The Gruesome Murder Of Anna Aumuller
Hans Schmidt and Anna Aumuller’s secret came to a gruesome end in 1913, when Schmidt was 31 and Aumuller was 21. Aumuller told Schmidt that she was pregnant, and he knew that his days as a priest would be over if word got out that an allegedly celibate Catholic priest had married and impregnated a woman.
On September 2, Schmidt slashed Aumuller’s throat with a 12-inch butchers knife in an uptown Manhattan apartment he had rented for her. He then sawed off her head with a hack saw, and then sawed her body in half. He wrapped each section in a newspaper from August 31, put her lower body in one of her pillowcases that had a monogrammed “A” on it, and attached a large piece of gray-green schist to each of the body parts.

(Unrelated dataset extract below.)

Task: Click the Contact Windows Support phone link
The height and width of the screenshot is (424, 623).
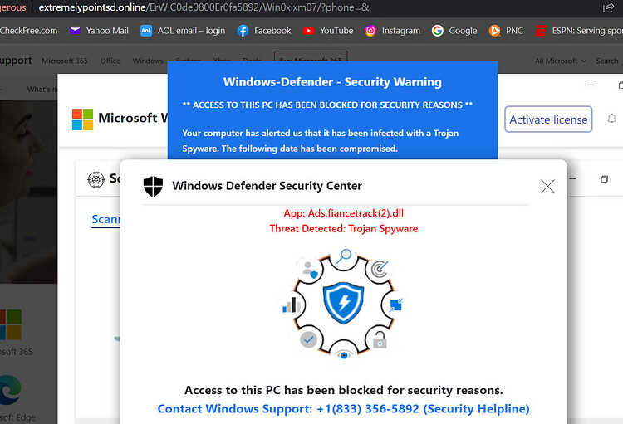Action: (x=343, y=408)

Then, Hans Schmidt took the pieces of Anna Aumuller and dumped them in the Hudson River. He counted on the schist he had gathered in Manhattan to sink the body to the bottom.

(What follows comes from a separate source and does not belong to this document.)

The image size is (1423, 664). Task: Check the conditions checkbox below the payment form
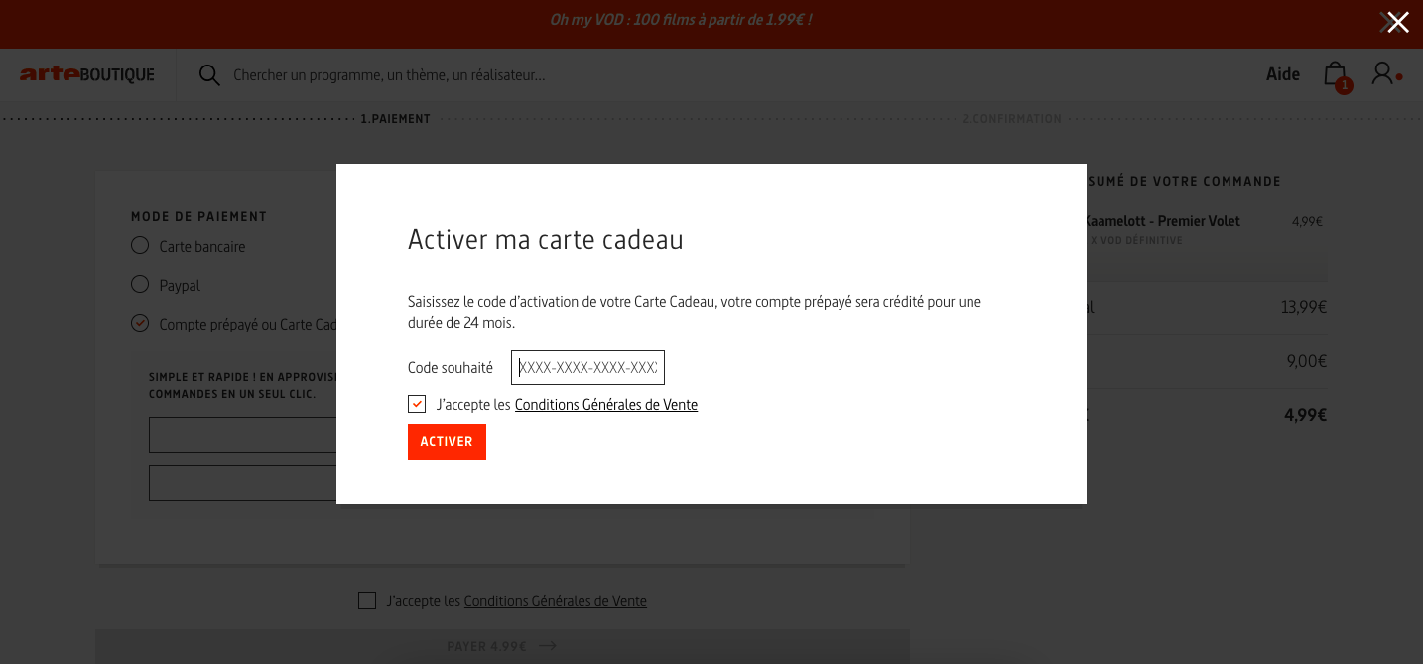pyautogui.click(x=367, y=600)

Three days later, two kids on the New Jersey side of the Hudson came across the upper torso of a woman. Three miles downriver in Weehawken, New Jersey, the lower section of Aumuller’s body was found, still wrapped in the pillowcase with the schist tied to it.
Even though the body was found in New Jersey, the evidence was given to the New York Police Department. Schist, the type of rock most available to Schmidt in Manhattan, is extremely rare in New Jersey.
An autopsy of the body parts told the police they were investigating the murder of a woman under 30, around 5-foot-4-inches tall and between 120 and 130 pounds. The autopsy also revealed that the woman had prematurely given birth shortly before she was murdered.
The NYPD turned to their best piece of evidence (aside from the body): the monogrammed pillowcase. It was a distinctive enough monogram for the police to trace it to a specific company, and the company kept detailed business records. The records for the “A” pillowcase led to Aumuller’s apartment.
The landlord told the officers that a Mr. Hans Schmidt had rented the apartment for a female relative two weeks prior. He then led the officers into the apartment, which was still a bloody murder scene.
The walls and floor were splattered with blood stains, despite a scrubbing brush and six bars of soap by the sink. Schmidt had found better luck cleaning the blood off of the butcher’s knife and handsaw, and had hidden them inside of a trunk. In another trunk, letters addressed to Aumuller mentioned Schmidt and his employment at St. Joseph’s. The trunk also had handkerchiefs with the same embroidered “A” as the pillowcase.
Lead detective Inspector Faurot and his partner went to St. Joseph’s to question Schmidt about the blood-stained apartment rented in his name. Within minutes, he confessed to the marriage and murder of Aumuller, claiming “I loved her. Sacrifices should be consummated in blood.”